The boom's "fickleness of spirit" is touched on in "Death of a Civil Servant", set in 2004, a time when you "couldn't trust a taxi man to collect you at eleven everything contingent on a more lucrative door not opening". The story's mournful tone is typical of O'Connor's recent style, which has shifted from the somewhat blokey comedy of his early books into the elegiac mood of Star of the Sea and Ghost Light. His novels have also grown more formally adventurous, employing an array of registers and media pamphlets, play fragments, Hansard extracts and ballads but the stories seem deprived of this confidence. In "October-Coloured Weather", a woman dying of cancer meets an American tour guide whose speech "And there's this hairdressing smell too? That metallic smell you get with hairspray? The pine-scented shampoo?
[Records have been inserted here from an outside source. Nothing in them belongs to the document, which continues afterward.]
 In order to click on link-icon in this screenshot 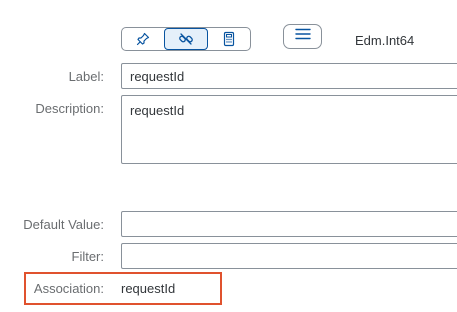, I will do `click(186, 39)`.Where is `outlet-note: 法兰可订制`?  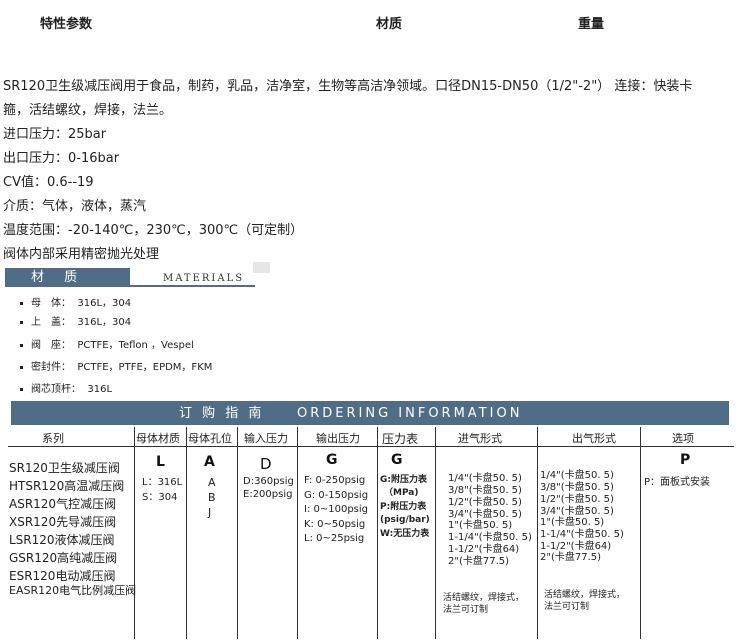 outlet-note: 法兰可订制 is located at coordinates (567, 607).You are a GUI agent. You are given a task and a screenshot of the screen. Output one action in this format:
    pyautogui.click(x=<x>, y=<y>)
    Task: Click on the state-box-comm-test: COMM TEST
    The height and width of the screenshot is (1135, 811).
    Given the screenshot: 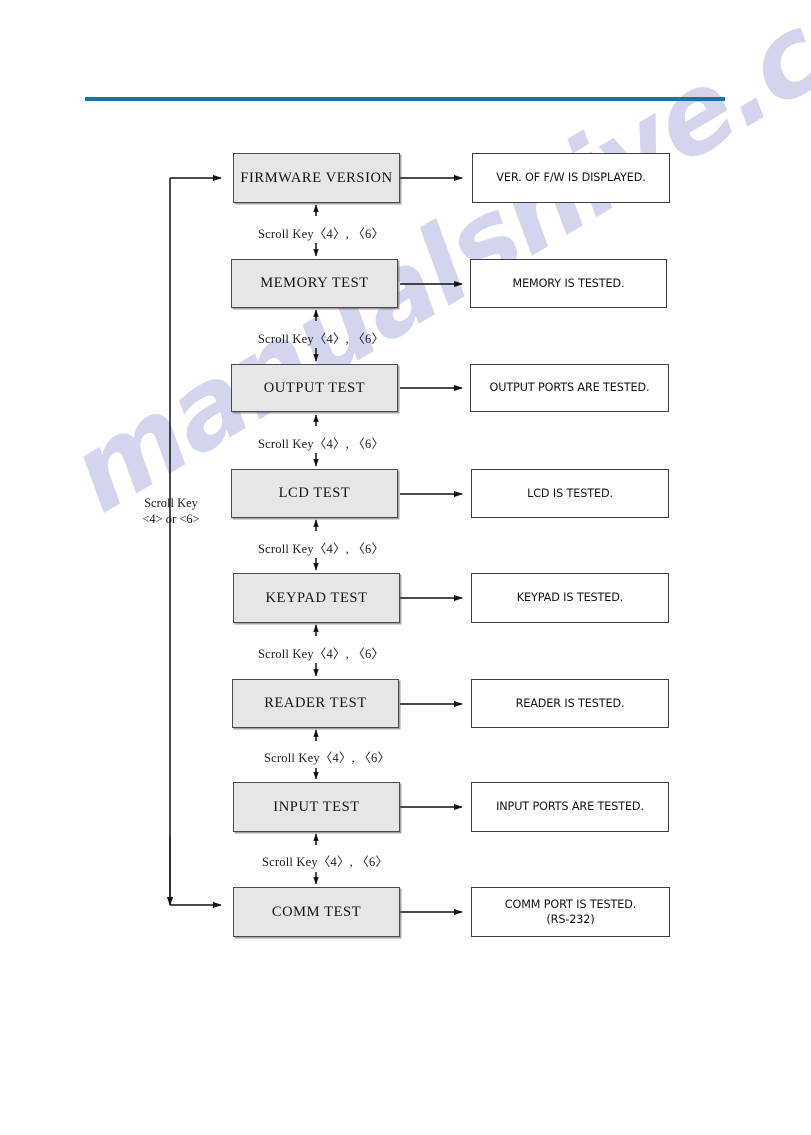 What is the action you would take?
    pyautogui.click(x=316, y=912)
    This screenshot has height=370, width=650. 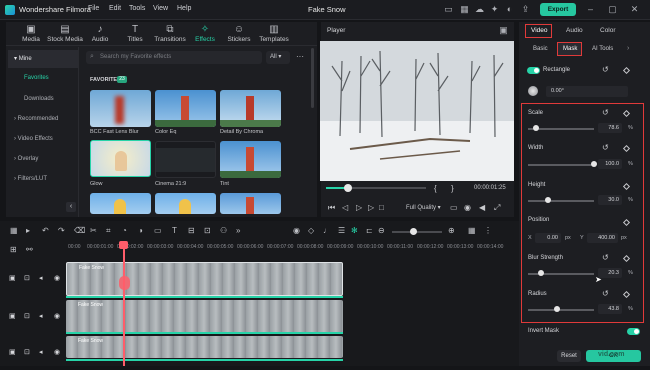 What do you see at coordinates (359, 208) in the screenshot?
I see `play-icon: ▷` at bounding box center [359, 208].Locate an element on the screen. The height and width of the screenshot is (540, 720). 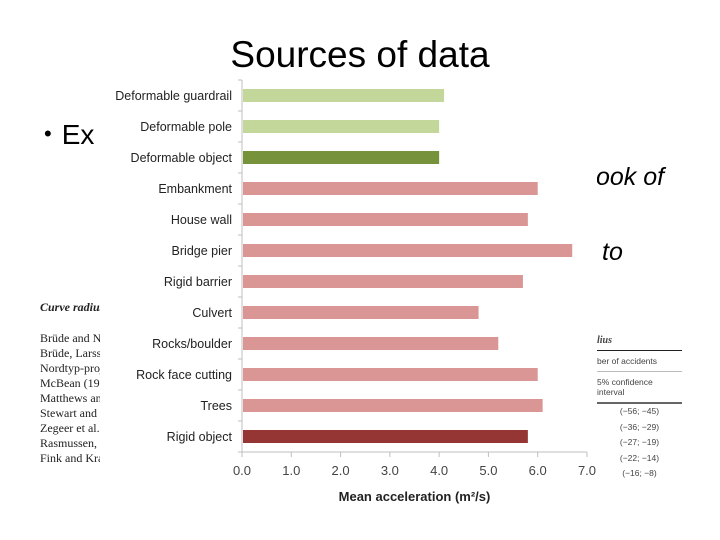
x-axis-title: Mean acceleration (m²/s) is located at coordinates (415, 496).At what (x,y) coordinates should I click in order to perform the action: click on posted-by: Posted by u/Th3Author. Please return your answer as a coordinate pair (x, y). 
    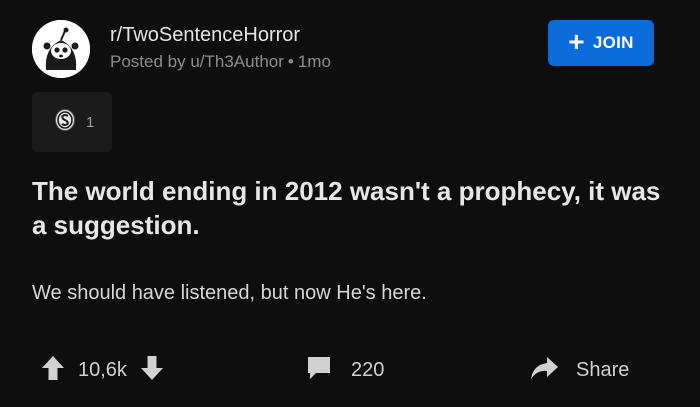
    Looking at the image, I should click on (197, 62).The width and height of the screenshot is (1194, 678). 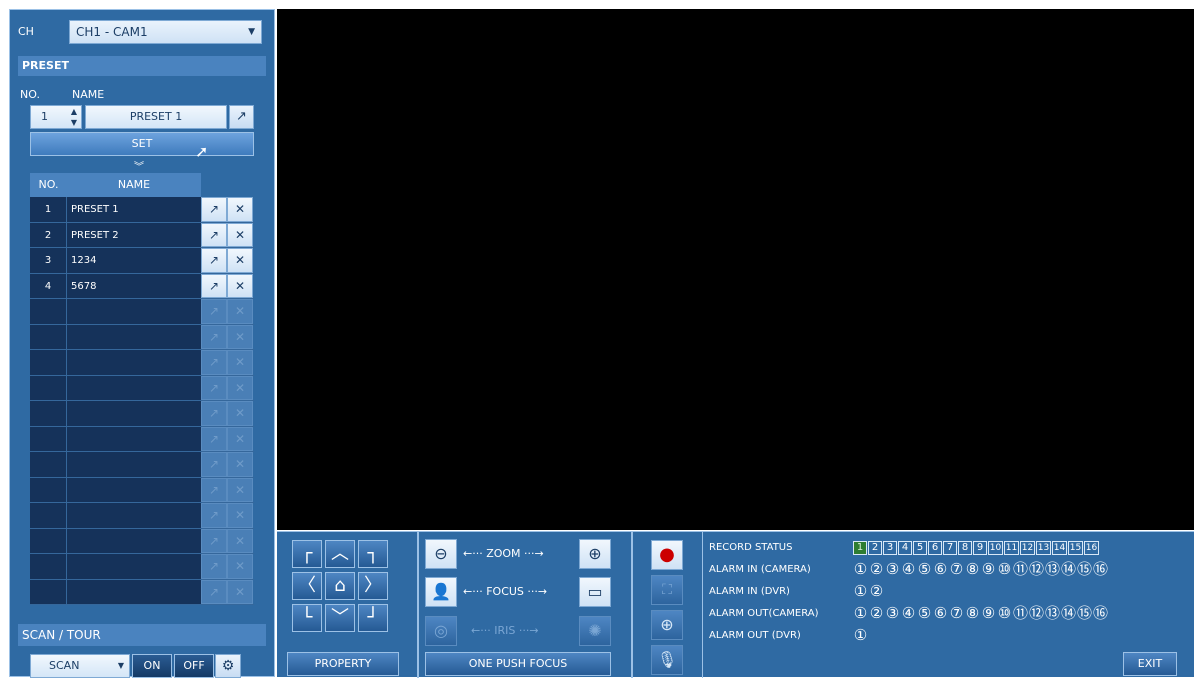 I want to click on preset-no-label: NO., so click(x=30, y=94).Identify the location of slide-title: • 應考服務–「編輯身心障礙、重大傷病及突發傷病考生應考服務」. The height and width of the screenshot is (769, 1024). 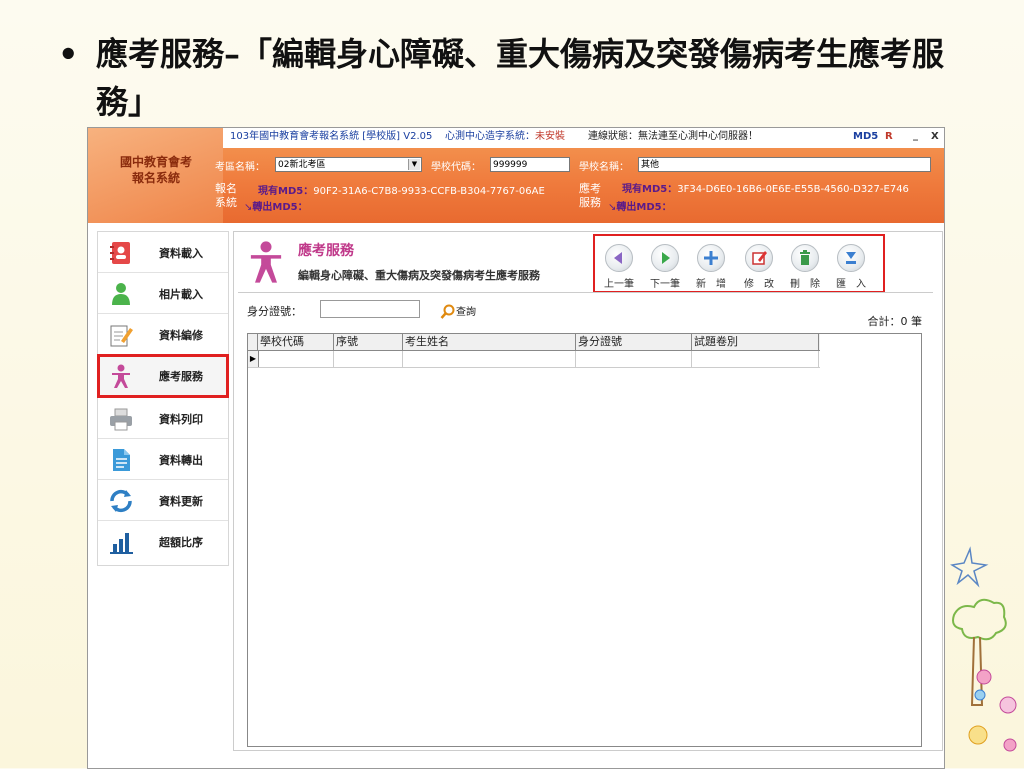
(518, 78).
You know? It don't smell like pine, it's like a committee's idea of what pine smells like?" doesn't seem the work of the man who inhabited so many American idioms in Redemption Falls.
At 100 pages the title story is described as a novella. But if novella is an inbetween word, "Where Have You Been?" is an inbetween work. "Leave certain scenes out and a story acquires dimension," notes Cian, its main character. There are lacunae here that both expand the world of the story and eloquently portray Irish male reticence: Cian and his brother are adopted "in circumstances I don't wish to detail"; his dead mother's story "is too painful to tell here" (mothers often meet sad ends in O'Connor's fiction). But its emotional intensity is allowed to dissipate in aimless passages, such as an interminable chat between Cian's lover and his father, and the story feels a honing edit short of completion.
No such problems hamper "The Wexford Girl", the one really excellent story here. Frank O'Connor believed the short story to be characterised most of all by "an intense awareness of human loneliness", and it's this O'Connor movingly displays here, through the disintegration of a marriage (another commonplace in his work) and the relationship between a loving young boy and his beleaguered father. The one strange thing to note is that the story is a rewrite of the title story in O'Connor's first collection, True Believers. "The Wexford Girl" is far superior, but having knowledge of both is distracting, like reading an imperfectly erased palimpsest on which can be seen traces of the artist as a young man.